Unsere Mannschaft machte jedoch ein richtig gutes Spiel, das Selbstvertrauen war spürbar merkbar. Als wir in der 31. Minute durch Eray Bayraktar in Führung gingen, war der Jubel grenzenlos, die Relegation (und somit für uns eigentlich der sichere Klassenerhalt) schien in greifbarer Nähe. Bis, ja bis zur 52. Minute. Im Sommer zuvor wechselte unser Stürmer Michael Holt, der aus der eigenen Jugend kam und hier auch aufwuchs und auch weiterhin sehr gute Kontakte nach Meppen hatte, nach Kiel, nachdem er in den Jahren zuvor mit einer Vielzahl an Toren aufgefallen war.
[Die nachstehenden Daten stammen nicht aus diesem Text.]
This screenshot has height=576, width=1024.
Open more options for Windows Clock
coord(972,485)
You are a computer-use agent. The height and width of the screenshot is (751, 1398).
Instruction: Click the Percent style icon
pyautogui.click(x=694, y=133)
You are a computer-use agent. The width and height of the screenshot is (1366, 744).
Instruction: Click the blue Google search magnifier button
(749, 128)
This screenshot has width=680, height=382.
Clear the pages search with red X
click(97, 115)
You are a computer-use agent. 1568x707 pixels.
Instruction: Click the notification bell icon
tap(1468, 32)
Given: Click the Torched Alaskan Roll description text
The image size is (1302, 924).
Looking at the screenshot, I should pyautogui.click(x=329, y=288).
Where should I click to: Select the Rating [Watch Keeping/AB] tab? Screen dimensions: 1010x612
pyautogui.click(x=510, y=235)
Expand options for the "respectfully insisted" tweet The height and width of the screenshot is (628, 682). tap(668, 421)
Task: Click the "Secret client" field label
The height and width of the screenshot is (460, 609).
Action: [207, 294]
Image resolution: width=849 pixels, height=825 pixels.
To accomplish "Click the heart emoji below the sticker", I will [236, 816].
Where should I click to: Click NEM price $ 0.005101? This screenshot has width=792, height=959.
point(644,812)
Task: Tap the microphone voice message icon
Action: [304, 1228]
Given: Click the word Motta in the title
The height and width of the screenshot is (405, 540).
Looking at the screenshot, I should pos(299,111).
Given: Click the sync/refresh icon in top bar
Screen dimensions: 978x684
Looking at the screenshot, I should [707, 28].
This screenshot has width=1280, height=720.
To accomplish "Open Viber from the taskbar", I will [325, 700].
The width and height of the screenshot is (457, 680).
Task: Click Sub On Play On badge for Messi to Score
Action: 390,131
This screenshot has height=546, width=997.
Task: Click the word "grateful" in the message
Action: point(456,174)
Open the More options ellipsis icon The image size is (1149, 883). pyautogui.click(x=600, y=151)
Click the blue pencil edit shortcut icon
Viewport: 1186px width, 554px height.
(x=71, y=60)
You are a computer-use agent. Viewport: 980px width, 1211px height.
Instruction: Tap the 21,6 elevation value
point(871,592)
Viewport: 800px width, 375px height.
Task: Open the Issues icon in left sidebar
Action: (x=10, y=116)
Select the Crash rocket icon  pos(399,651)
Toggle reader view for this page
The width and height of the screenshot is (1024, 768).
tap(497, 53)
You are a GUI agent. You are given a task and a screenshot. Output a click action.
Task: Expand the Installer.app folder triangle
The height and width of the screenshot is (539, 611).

Kiel bekam in der 52. Minute einen Freistoß zugesprochen, bei dem sich Holt das Leder schnappte - direkt vor unserer Gästekurve. Der Ball war schlecht getreten, vollkommen harmlos. Doch da sich unsere Mauer aus bis heute unerfindlichen Gründen von selbst auflöste, ging der Ball durch ein kleines Loch in der Mauer hindurch und trudelte über die Torlinie an unserem verdutzten Keeper vorbei zum 1:1.
Besagter Holt wollte nicht treffen. Niemals vergesse ich seinen Gesichtsausdruck unmittelbar nach dem Treffer. Vollkommen konsterniert, die Hände über den Kopf zusammenschlagend, nach dem Motto: "Was zur Hölle habe ich getan?" Der Schuss war wirklich grottenschlecht, im Nachhinein sagt es sich natürlich leichter, dass er den Ball einfach übers Tor hätte dreschen sollen. Wir konnten uns von dem Gegentor nicht mehr erholen, spielten 1:1 und da Oldenburg 6:0 gewann war der Abstieg in die fünfte Liga besiegelt. Ausgerechnet durch den Ur-Meppener durch und durch, der wirklich immer am Verein hing. Logischerweise haben viele Leute aus dem Auswärtsmob das zu Beginn nicht erkennen wollen (oder können) und Holt wurde in den Folgetagen zur absoluten Persona non grata, bis hin zu Drohungen, die ihn oder seine Familie (bin mir nicht mehr sicher) erreichten. Das war sehr unschön und wurde ihm nicht ansatzweise gerecht, hat sich aber glücklicherweise mit der Zeit absolut gelegt und Holt kehrte 2011 zu einem zweiten Gastspiel zurück (wurde jedoch immer wieder besonders kritisch beäugt, zugegebenermaßen).
Nach dem Spiel und der Gewissheit des Abstiegs weiß ich nur noch, wie ich gedankenverloren eine gefühlte Ewigkeit auf den Stufen des Auswärtsblockes saß, ehe der Bus nach Hause irgendwann rollte. Habe wohl noch nie eine solch mucksmäuschenstille Busfahrt erlebt. Ich war damals, mit meinen gerade 16 Jahren, einfach völlig fertig, nachdem ich auch in der Saison damit begonnen habe, regelmäßig zu Auswärtsspielen zu fahren. Das Einzige, was die Wunden etwas heilte: Oldenburg verbockte damals sensationell die Relegation und musste ebenfalls runter.
Ich kann nicht von verlorenen CL-Finals erzählen, aber glaubt mir: Ein Abstieg in die fünfte Liga fühlt sich ******** nochmal richtig ******e an
Aus Werdersicht kann ich natürlich immerhin von einem EL-Finale erzählen, was auch echt brutal war. Diego war damals aufgrund einer totalen Witzkarte im Halbfinale gegen Schachtjor im Finale gesperrt und fehlte an allen Ecken und Enden. So eine Chance, einen Europapokalsieg zu erleben, werde ich vermutlich so schnell nicht haben, eher nie mehr. Außerdem fällt da natürlich noch das bereits erwähnte Bielefeld-Spiel in der Saison 2006/2007 ein. In dem Frühling hat man die Schale wirklich selbst weggeworfen, man hatte ohne Zweifel die beste Mannschaft der Liga, hat es aber selbst verbockt. Stattdessen wurde man sogar nur Dritter und am Ende jubelte Stuttgart aufgrund der beeindruckenden Serie hinten raus.